>> Start ARTICLE

4.2.1 Ayia Marina (AM), Cyprus

Figure 9a and b show the heatmaps for the Ayia Marina site, comparing model performance for O_coarse and $O_{{\mathrm{PM}}_{\mathrm{10}}}$ over the entire study period. All models achieve over 80 % hits for both approaches, demonstrating their ability to capture the overall dust conditions at this site. The DREAM8-MACC model stands out with the highest hit rat`e at 97 %, indicating excellent performance in predicting both coarse and total PM concentrations. On the other hand, NOA-WRF records the lowest hit rate (81 %), reflecting a tendency to overestimate the dust levels in this region, as confirmed by the model's consistent overestimation across multiple metrics in prior analyses. Underestimation remains minimal for Ayia Marina in both approaches, indicating that most models are capturing or over-predicting dust events rather than missing them. This is critical for public health warnings, as underestimation would lead to insufficient precautionary measures.

Figure 9 Heatmaps of modelled dust concentrations ($M_{{\mathrm{dust}}_{\mathrm{conc}}}$) against (a) observed coarse fraction (O_coarse) and (b) observed PM₁₀ ($O_{{\mathrm{PM}}_{\mathrm{10}}}$) for the entire study period. Color intensity shows the density of paired values, indicating the level of agreement between modeled dust and observed particulate concentrations.

For the 95th percentile of ground observations (Fig. 10a and b), AM shows mixed results between hits and overestimations in the O_coarse approach. NOA-WRF and NASA-GEOS display the highest overestimations, consistent with their tendency to over-predict extreme dust events, which has been observed across multiple metrics. EMA-REG4, on the other hand, records the fewest overestimations and is more prone to underestimating, continuing its underperformance noted in earlier sections. The overall hit percentages remain high for most models, but overestimations dominate during peak dust events. In the $O_{{\mathrm{PM}}_{\mathrm{10}}}$ approach, the results are similar, with NOA-WRF and NASA-GEOS again leading in overestimations, but no strong trends emerge beyond these individual cases. EMA-REG4 again shows high underestimation, making it the weakest performer during these peak dust events.

>> End ARTICLE
>> Start RECORDED DATA

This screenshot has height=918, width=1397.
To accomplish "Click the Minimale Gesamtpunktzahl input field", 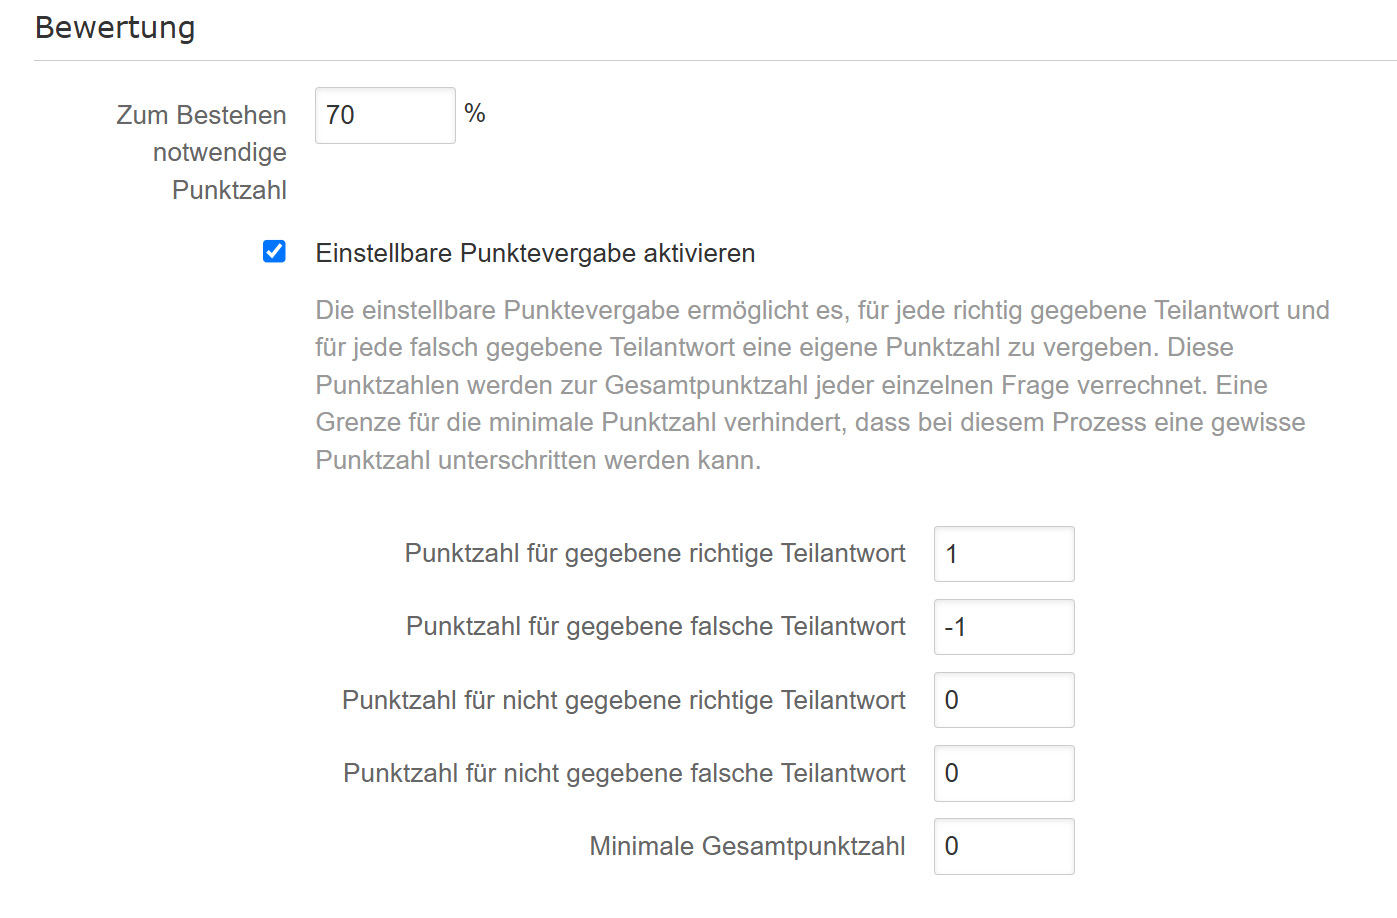I will pyautogui.click(x=1003, y=846).
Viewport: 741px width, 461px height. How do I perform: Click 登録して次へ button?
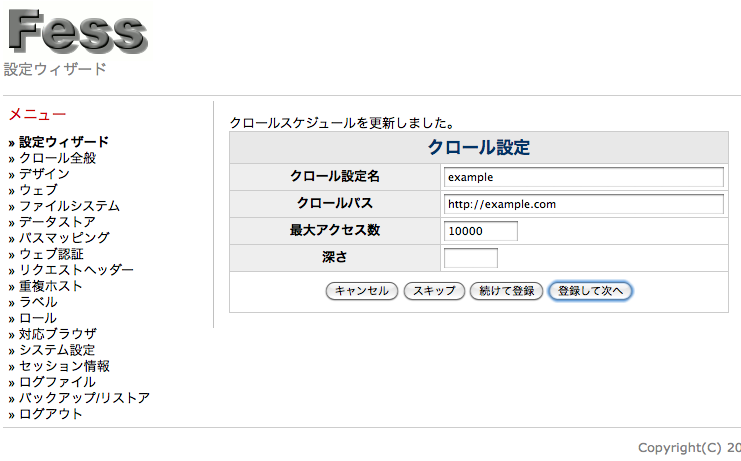[590, 291]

>> End RECORDED DATA

## DO THIS:
According to the Ayia Marina section, which model has the lowest hit rate over the entire study period?

## WRITTEN RESPONSE:
NOA-WRF, with a hit rate of 81%.